Tuesday, November 6, 2007

177 Megawatt Solar Project in SLO County Announced

PG&E and Ausra just announced a 177 megawatt solar thermal power plant in San Luis Obispo County. It will cover one square mile (640 acres) near the Carrizo Plain. Nifty!

The local paper has a good article here. It will be built on private land. Other coverage here, and elsewhere.

Ausra projects that the power plant will create over 350 skilled jobs on-site during construction, and an additional 100 permanent jobs in the area. The plant will burn no fuel, use minimal water, and have no air or water emissions.
The CPUC application and related documents are here and here.

It sounds like the deciding factor as to the location was the similar to what come up when deciding where to build a data center. You can build one in all sorts of places, but proximity to {major fiber routes, transmission lines} can be a deciding factor because it determines whether the project will have a reasonable cost and ultimately be a success.
John O’Donnell, executive vice president of Ausra, said the site identified for the plant, north of Highway 58, is ideal for the project.

“In developing large solar power plants, the biggest problem is not finding the sun or the land, but finding a place where you can transmit the power,’’ O’Donnell said. “And one of the real shaping things in serving PG&E is looking at the California electric grid and for places where we could put power into the grid. The Carrizo Plain is a major transmission line. That was one of the biggest drivers.’’

and:

Although these agreements dwarf the deal with Ausra, New Energy Finance analyst Nathaniel Bullard said that Ausra is well-positioned.

Other solar thermal energy projects such as Solel’s Mojave Solar Park, to be constructed in California’s Mojave Desert, will be far away from populated areas and the electric grid.
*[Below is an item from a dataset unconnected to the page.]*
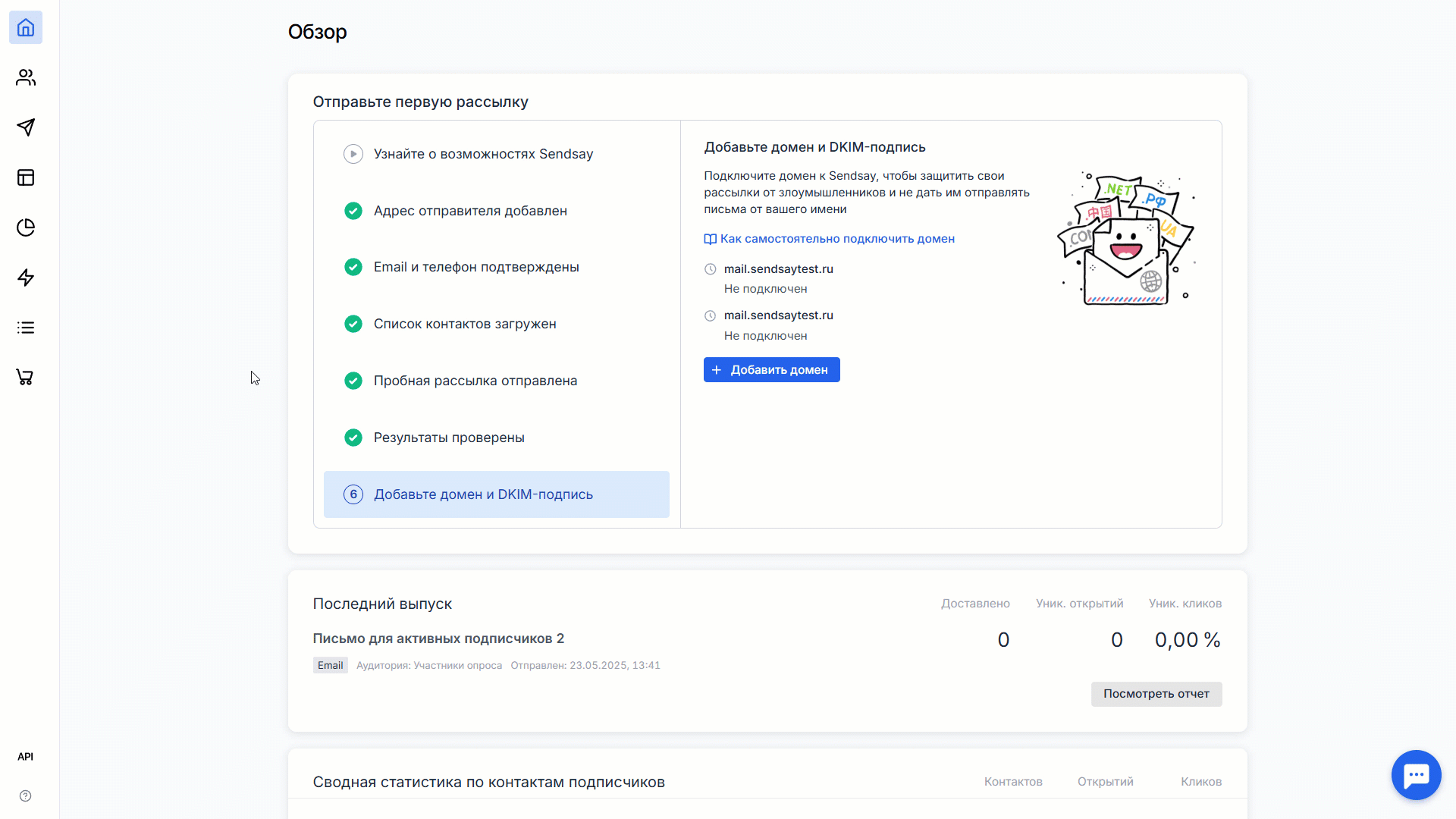
Task: Open link "Как самостоятельно подключить домен"
Action: coord(836,239)

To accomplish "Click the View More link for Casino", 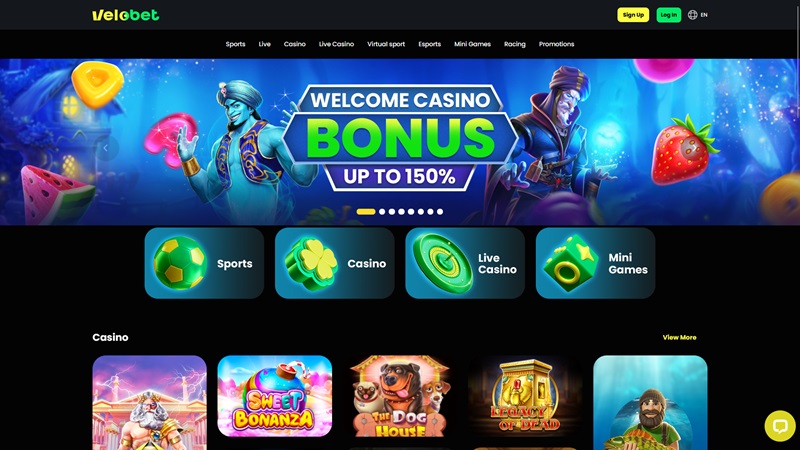I will click(x=679, y=337).
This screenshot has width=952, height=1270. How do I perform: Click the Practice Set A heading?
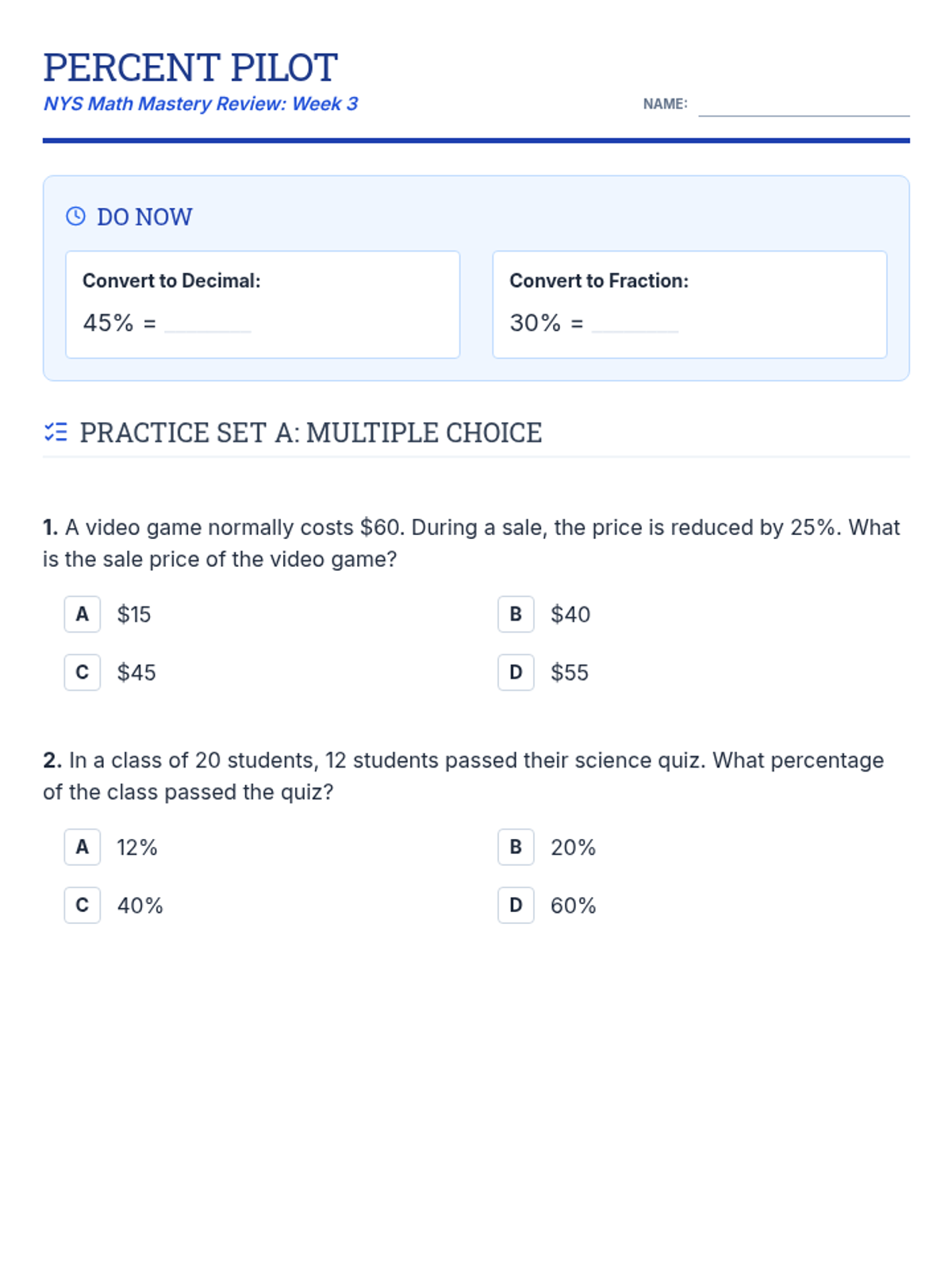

Ausra’s plant, to be located about ten miles north of Carrizo Plain National Monument, may get less sun than the Mojave Desert, but it will be directly under a PG&E transmission line, O’Donnell said.

Ausra’s proposed plant will only need “850 feet to connect,” said Bullard. They’ll be able to “tap right into the electric grid. It’s a lot less expensive and it speeds up the process.”

The high cost of the feeder and trunk lines required to connect to the grid from a long distance are often well outside of a smaller developer’s range.